As I grew up, this rosy awe was tainted by the revelation that detritus did not disappear into oblivion upon entering the bellies of these mechanical beasts, but was later regurgitated into vast pits, to be covered over and forgotten about. What a catastrophe this seemed to my pre-teen self, sitting through lessons on Human Geography. How could society knowingly tolerate such wastefulness?
A decade later, my outlook is more positive. To a conscientious society with arbitrarily advanced recycling capabilities, landfills will come to be increasingly viewed as enormous repositories of the materials necessary for modern life. Virgin aluminium, for example, is notoriously energy-intensive to produce and accounts for nearly 5% of global electricity consumption; aluminium can be found in many landfills in greater concentrations than in the bauxite from which it was originally derived. Add this to the fact that it is infinitely recyclable, and recycling processes result in a 95% energy saving when compared with aluminium production from raw materials, and the concept of material recovery from landfills seems not only desirable but essential.
In amongst the assorted waste there are far more valuable materials packaged into manufactured products, notably into hardware. In 2018, global production of smartphones stood at around 1.5 billion, a figure which, thanks to our acquisitive but fickle societies, is only narrowly above annual disposal rates. Smartphones, like many other modern electrical devices, are known to contain a myriad of materials. To begin with, there’s the glass screen, the aluminium case and lithium-ion battery, but also a number of more exotic elements; yttrium, lanthanum, terbium, neodymium, gadolinium and praseodymium, to name a few. All are extremely rare and becoming increasingly costly to mine due to their vanishing scarcity. The most lucrative part of these devices, however, are their previous metals. One tonne of iPhones (or about 7,700 of them) contains 300 times more gold than a tonne of gold ore and 6.5 times more silver than a tonne of silver ore. Historically, recycling of e-wastes has lagged behind other streams. Currently barely 10% of smartphones are recycled, with the majority being dumped, or exported to locations where it is economical to manually disassemble and recover certain components. One town in southern China, Guiya, holds the title of the largest e-waste sites in the world, a title which brings with it pollution from mercury, arsenic, chromium and lead, causing untold misery to locals. There exists great potential in the further development of digital, automated technologies that can sort and dismantle these products at the efficiency with which they were assembled.

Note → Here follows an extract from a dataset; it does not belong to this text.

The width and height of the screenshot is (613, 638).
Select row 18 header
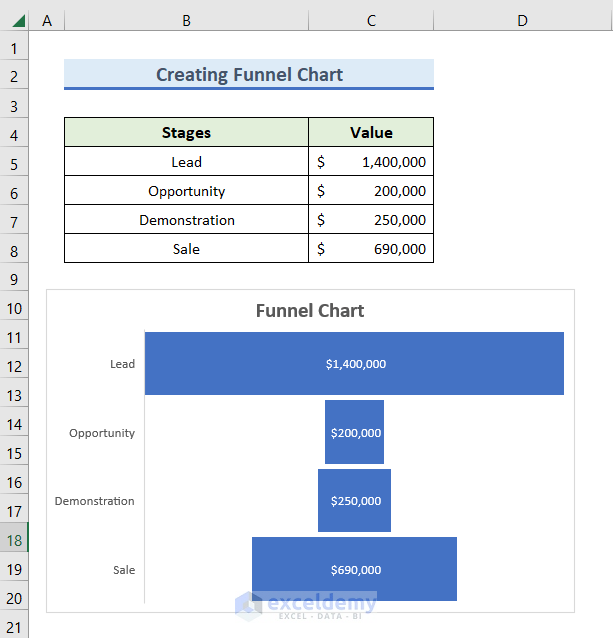pyautogui.click(x=14, y=540)
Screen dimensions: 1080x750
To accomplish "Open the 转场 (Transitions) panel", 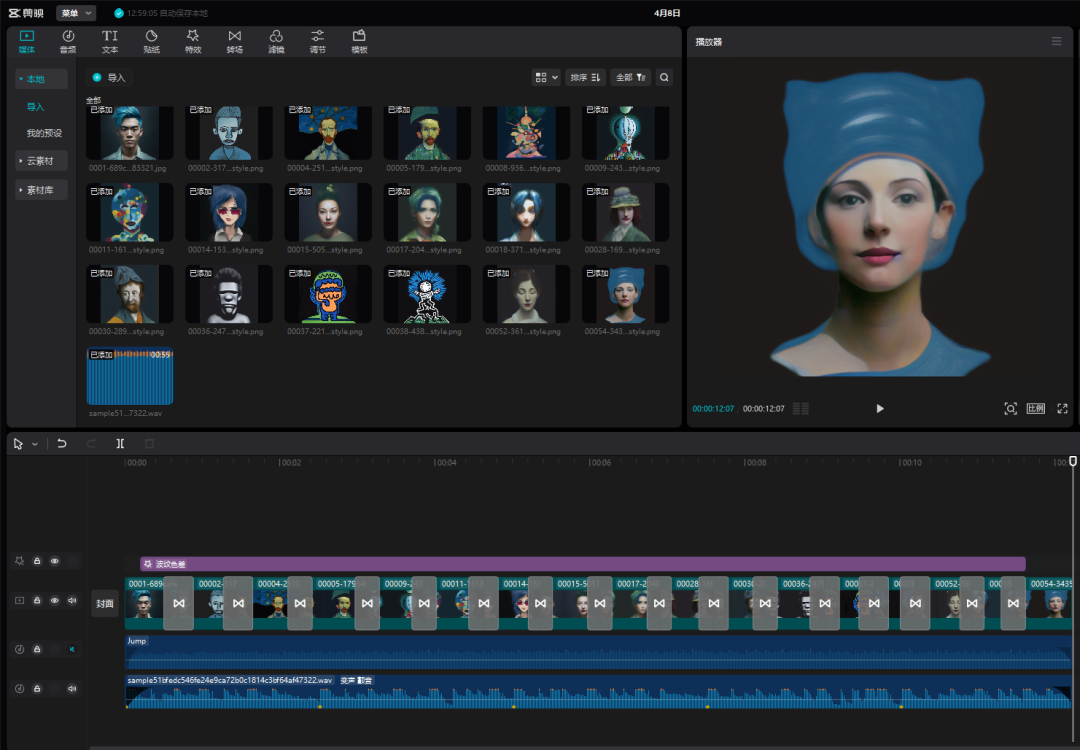I will [234, 41].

We are beginning to address the challenge of remediating landfills sites. The concept of Enhanced Landfill Mining (ELFM) is already being trialled in Belgium, where the 20-year “Closing the Circle” project is in its fifth year at the Remo landfill site, with the ultimate aim of transforming the site to a 230-hectare nature reserve. This collaboration between Group Machiels and the European Advanced Landfill Mining Consortium estimates that half of the domestic and industrial material can be recovered (in itself quite the economical challenge) with a mobile plasma gasification system being deployed to convert the remaining material to a useful syngas and building material. The project is accompanied by a series of international symposia aimed at stimulating wider societal debate about how Europe is going to deal with its 500,000+ landfill sites over coming decades. What will come of this project, and others like it, remains to be seen, but my naive younger self would certainly agree it constitutes a step in the right direction.